Discussion about fracking and reporting is being hotly debated.
There is no doubt about the huge potential of the Monterey Shale with over 400 billion barrels of oil, which is almost half the conventional oil of Saudi Arabia. Given the difficult geological conditions, 15 billion barrels might be recoverable with today’s technology. This is a huge number that has attracted the attention of the oil and gas industry. A potential oil boom would have a considerable impact on jobs and also positively affect the state’s budget deficit. However, there is also an intense discussion about the required technology, hydraulic fracturing. Some environmental groups strongly oppose fracking, pointing out e.g. the risk of groundwater contamination and use of carcinogenic chemicals. Movies like Promised Land or Gasland have drawn the public’s attention to the topic and heated up the debate for this new technology.

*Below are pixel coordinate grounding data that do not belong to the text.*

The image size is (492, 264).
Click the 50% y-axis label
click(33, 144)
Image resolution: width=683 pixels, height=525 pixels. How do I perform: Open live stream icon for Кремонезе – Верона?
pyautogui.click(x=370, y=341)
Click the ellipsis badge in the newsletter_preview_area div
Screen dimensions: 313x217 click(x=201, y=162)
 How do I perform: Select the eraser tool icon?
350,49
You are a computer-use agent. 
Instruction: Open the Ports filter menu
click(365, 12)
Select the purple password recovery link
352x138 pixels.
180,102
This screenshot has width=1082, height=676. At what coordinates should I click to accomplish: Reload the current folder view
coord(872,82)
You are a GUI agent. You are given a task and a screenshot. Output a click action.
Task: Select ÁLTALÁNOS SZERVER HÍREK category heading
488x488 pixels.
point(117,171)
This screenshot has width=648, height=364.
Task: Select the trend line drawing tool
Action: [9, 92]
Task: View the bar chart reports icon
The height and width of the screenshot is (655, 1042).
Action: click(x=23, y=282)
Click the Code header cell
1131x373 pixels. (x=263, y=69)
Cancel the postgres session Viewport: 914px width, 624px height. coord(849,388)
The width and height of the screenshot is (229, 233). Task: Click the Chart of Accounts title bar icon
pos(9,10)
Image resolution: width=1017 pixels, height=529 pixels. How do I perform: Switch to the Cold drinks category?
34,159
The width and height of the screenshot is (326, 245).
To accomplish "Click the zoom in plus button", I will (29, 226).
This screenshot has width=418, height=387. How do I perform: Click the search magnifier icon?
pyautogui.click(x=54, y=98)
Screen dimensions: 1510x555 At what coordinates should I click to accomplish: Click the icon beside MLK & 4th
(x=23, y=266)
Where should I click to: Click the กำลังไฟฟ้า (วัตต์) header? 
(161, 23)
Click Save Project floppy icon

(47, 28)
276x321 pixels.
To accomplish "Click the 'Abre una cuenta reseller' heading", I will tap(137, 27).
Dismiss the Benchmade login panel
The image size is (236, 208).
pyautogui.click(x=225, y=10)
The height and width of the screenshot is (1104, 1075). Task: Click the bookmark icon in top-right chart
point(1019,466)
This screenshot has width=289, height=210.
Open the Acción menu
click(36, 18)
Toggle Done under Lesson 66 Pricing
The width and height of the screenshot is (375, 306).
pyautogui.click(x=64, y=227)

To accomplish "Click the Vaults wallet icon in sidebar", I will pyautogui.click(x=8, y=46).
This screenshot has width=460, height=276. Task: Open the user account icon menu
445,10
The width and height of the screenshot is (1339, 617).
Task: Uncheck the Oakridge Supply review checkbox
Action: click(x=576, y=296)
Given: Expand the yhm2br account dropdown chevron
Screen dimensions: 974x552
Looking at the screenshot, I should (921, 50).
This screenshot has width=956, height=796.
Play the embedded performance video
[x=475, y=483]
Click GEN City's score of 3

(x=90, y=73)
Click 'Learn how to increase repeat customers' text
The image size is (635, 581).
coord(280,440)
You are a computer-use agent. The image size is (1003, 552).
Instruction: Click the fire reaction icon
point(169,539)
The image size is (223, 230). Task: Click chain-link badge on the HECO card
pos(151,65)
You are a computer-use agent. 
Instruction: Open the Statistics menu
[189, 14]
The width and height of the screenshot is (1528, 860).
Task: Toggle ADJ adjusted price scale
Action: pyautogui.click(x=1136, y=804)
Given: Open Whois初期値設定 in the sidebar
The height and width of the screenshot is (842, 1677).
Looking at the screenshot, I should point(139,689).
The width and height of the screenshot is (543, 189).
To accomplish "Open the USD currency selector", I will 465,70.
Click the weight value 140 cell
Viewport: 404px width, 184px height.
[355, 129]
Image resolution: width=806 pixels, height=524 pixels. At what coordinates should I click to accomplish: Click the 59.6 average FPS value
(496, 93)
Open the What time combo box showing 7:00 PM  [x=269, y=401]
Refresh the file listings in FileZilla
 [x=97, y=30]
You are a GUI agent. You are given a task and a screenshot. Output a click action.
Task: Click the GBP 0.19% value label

Hydraulic fracturing means the high-pressure injection of a mix of fluids and substances to fracture the reservoir rock, which allows oil or natural gas to flow to the well. This method has been used in California for more than 30 years, but the state has previously lacked a specific set of guidelines for how to deal with fracking. The Department of Conservation, Division of Oil, Gas & Geothermal Resources (DOGGR) now released a discussion draft of new regulations in December, imposing requirements for e.g. safety measures, handling of wastewater, monitoring and public release of information about each well that is fracked, such as the makeup of injected fluids. The draft mostly goes along the lines of existing best practices and is therefore likely not to cause much objection by the oil and gas industry. On the other side, environmentalists are very concerned that these regulations won’t go far enough and will leave much in the dark, since e.g. the regulations provide some protection for trade secrets.
The South Coast Air Quality Management District (SCAQMD) which regulates air quality in most of Southern California is preparing a regulation to require notification and reporting prior to drilling, well completion, or rework of oil or gas wells in the SCAQMD air district. The proposed regulation, Rule 1148.2, is drawing enormous debate due to the same set of issues in the DOGGR proposed rule.